Armand Collin et Cie (p. 240-250).

CHAPITRE XXI


LA VALLÉE DU DAIM BLANC


On va à la gloire par le palais, à la fortune par le marché, à la vertu par le désert.


Le jour doré tombait dans la profondeur de la vallée. Le soleil, triomphant des vapeurs matinales, les dispersait comme des plumes de cygne. Sur les pentes des montagnes humides et brillantes se répandaient d’onduleuses cascades, pareilles à des chevelures argentées par les ans. Les sommets qui déchirent les nuages paraissaient fumer lentement, et, au fond de la vallée, le lac qui les reflète était de cristal bleu.

Sur les plateaux des Montagnes Fleuries, au lieu de neige, blanchissent éternellement des camélias purs ; du haut en bas s’accrochent aux flancs des collines d’immenses touffes de magnolias, des badianes étoilées, des clématites, des pivoines arborescentes. Les amandiers en fleur, les pêchers, les abricotiers sauvages, le mûrier et les figuiers rampants s’enlacent ; ils forment un réseau inextricable et parfumé au-dessus duquel tournoient sans relâche des insectes bourdonnants, et volètent des oisillons sans nombre au plumage multicolore, aux perpétuelles roulades, qu’interrompt quelquefois un grognement rauque ou un long miaulement plein d’une tendresse dangereuse. Aux bords du lac, des tiges de bambou, minces, espacées, s’élèvent directes. Quelques saules au pâle feuillage se tordent ou se penchent. Parfois une tortue qui nage lentement écarte les nélumbos en fleur, tandis qu’un oiseau aux pattes grêles traverse l’eau et jette un cri.

Les Montagnes Fleuries sont d’ordinaire désertes, et la Vallée du Daim Blanc est une vallée de solitude. Les jours sont rares où un pieux voyageur, venant du Hou-Pé ou du Ho-Nan, monté sur un buffle qu’il dirige du bout d’un rameau symbolique, suit le sentier à demi effacé qui s’enroule autour du mont et descend dans la vallée jalouse. Aucun bruit humain ne se mêle au chaud bourdonnement, épars dans la lumière, qui vient des arbres, des cascades, des fleurs, des papillons.

Cependant le premier jour de la cinquième Lune, une clameur inaccoutumée, qui roulait de sommets en sommets et de ravins en ravins, fit ouvrir l’œil aux tigres somnolents et gronder les ours noirs. C’était une rumeur confuse de musique, de cris, de hennissements, de galops entrecoupés. Par instants, un chevreuil épouvanté s’élançait d’une broussaille et bondissait dans la vallée, des renards et des onces fuyaient par groupes, des faisans superbes et des paons s’envolaient lourdement.

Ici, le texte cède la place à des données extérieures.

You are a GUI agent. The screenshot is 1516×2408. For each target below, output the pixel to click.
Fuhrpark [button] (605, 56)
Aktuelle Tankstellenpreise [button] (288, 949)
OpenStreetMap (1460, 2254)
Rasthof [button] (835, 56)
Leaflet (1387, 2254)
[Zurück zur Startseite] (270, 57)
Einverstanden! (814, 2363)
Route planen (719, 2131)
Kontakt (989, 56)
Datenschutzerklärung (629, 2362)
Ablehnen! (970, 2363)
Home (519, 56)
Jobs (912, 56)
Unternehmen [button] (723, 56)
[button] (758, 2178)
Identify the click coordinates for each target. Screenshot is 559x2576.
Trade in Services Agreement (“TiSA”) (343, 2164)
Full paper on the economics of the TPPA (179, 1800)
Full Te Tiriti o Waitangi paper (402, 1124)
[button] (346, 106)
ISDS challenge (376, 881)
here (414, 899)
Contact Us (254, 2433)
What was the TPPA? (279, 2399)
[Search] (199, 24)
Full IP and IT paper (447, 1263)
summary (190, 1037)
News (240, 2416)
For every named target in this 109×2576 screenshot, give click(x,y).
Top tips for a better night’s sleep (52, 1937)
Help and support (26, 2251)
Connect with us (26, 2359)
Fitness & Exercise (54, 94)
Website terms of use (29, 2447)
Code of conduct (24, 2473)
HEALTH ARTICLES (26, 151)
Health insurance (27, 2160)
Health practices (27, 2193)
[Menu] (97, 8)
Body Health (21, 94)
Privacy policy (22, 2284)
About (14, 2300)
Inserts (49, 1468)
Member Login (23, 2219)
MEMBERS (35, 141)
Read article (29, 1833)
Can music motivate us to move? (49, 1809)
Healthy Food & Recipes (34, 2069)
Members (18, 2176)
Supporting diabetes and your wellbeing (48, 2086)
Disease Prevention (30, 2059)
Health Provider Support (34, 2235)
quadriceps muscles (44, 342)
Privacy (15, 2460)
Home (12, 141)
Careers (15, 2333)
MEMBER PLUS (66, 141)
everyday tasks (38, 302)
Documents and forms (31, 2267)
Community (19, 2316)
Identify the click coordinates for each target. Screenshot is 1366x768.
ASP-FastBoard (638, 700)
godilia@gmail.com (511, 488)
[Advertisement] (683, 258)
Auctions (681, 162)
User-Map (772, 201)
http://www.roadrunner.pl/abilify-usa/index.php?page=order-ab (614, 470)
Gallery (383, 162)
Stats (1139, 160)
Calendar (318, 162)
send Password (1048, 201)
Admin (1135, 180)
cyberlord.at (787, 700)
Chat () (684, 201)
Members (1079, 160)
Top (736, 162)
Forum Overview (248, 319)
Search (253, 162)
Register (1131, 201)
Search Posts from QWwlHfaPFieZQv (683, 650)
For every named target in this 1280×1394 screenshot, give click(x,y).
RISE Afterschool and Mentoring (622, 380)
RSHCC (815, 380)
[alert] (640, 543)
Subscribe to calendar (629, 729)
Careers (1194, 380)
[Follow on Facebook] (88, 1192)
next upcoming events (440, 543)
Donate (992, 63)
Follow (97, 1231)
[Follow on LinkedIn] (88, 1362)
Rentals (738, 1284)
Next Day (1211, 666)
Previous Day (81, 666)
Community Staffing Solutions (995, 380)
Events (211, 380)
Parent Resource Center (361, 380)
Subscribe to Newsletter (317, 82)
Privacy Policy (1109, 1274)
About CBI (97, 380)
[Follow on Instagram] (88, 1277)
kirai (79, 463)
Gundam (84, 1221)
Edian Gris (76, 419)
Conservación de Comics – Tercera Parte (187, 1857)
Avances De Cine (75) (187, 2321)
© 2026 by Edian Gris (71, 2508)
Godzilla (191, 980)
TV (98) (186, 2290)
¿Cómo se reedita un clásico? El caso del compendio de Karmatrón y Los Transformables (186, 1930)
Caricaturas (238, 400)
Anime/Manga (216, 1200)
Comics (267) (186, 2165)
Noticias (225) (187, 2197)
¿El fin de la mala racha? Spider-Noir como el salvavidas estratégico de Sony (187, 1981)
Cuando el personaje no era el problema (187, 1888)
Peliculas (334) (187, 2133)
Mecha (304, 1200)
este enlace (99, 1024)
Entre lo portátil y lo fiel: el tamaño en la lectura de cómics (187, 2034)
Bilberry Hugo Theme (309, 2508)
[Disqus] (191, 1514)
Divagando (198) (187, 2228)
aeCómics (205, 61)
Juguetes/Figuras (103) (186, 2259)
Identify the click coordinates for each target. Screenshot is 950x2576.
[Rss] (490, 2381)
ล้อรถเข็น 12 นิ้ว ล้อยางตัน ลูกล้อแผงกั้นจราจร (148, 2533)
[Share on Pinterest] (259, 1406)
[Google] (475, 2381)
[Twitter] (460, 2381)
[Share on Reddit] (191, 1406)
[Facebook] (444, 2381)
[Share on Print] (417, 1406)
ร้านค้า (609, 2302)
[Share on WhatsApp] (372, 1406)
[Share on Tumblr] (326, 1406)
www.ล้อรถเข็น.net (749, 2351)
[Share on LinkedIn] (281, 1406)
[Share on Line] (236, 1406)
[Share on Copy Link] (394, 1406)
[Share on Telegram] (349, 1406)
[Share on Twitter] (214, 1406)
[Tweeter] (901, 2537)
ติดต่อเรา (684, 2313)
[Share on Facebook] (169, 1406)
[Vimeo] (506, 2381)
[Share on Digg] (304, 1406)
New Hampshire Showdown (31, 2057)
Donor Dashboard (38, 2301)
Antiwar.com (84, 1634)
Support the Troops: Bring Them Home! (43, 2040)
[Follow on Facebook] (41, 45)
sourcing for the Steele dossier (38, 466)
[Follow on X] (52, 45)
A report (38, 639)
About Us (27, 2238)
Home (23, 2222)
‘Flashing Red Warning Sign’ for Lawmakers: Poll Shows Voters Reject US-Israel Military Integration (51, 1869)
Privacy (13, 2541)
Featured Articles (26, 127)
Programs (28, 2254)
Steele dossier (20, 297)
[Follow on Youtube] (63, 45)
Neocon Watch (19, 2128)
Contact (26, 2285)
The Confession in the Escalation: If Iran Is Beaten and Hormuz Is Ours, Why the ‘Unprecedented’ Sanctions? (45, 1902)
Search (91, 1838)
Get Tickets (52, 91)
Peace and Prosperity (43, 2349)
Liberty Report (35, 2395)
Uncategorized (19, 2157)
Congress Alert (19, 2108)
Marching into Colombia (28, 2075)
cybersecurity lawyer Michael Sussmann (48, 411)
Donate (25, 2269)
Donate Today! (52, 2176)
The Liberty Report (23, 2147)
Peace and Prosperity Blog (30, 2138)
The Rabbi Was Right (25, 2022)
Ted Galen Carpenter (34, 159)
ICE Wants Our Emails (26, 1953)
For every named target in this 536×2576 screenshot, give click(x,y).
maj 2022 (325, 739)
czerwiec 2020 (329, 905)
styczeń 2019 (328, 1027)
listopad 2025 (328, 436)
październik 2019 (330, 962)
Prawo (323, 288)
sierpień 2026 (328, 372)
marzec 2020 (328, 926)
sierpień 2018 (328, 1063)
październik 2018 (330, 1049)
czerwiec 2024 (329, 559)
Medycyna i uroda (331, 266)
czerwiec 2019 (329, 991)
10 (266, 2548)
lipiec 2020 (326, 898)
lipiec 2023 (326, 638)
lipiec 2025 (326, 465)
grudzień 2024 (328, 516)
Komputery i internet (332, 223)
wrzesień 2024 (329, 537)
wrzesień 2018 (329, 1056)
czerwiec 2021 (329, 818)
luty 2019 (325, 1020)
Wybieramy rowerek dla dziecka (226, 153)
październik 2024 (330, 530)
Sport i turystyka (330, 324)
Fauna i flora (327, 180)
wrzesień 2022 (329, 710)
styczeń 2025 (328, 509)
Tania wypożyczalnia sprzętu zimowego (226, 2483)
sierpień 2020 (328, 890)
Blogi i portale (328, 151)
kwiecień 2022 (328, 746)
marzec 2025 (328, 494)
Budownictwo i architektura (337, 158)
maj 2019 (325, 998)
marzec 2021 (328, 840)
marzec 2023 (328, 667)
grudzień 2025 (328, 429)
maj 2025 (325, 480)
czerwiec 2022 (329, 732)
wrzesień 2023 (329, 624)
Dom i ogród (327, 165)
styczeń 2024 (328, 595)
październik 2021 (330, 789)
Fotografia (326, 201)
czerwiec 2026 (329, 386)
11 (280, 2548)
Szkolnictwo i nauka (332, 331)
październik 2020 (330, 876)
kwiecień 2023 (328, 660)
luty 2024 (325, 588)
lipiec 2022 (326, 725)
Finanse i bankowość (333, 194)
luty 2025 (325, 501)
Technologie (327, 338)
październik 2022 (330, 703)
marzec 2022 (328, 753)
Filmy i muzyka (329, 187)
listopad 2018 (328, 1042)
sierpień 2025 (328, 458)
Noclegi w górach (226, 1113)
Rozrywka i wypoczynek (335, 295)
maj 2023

Tout à coup, au milieu d’abois aigus, un loup descendit la pente d’une colline, poursuivi par une troupe de grands chiens au corps bleu, à la queue touffue, à la tête ornée d’une aigrette de poils. Au même moment parurent au faite de la côte des cavaliers pompeusement vêtus ; et l’un d’eux, plus superbe que les autres, portait sur un poing un immense oiseau de proie.

Les cavaliers s’arrêtèrent et suivirent du regard le loup et les chiens. Furieuse, les yeux sanglants, la bête sauvage s’était retournée et tenait tête aux bêtes domestiques, qui formaient autour d’elle un cercle hurlant. Ses crocs blancs infligeaient de cruelles morsures. Par moments elle s’élançait et arrachait un lambeau de chair à ses ennemis, qui s’éloignèrent successivement, poussant des cris de détresse.

Alors, du haut de la colline on rappela les chiens, et le grand cavalier lâcha son oiseau.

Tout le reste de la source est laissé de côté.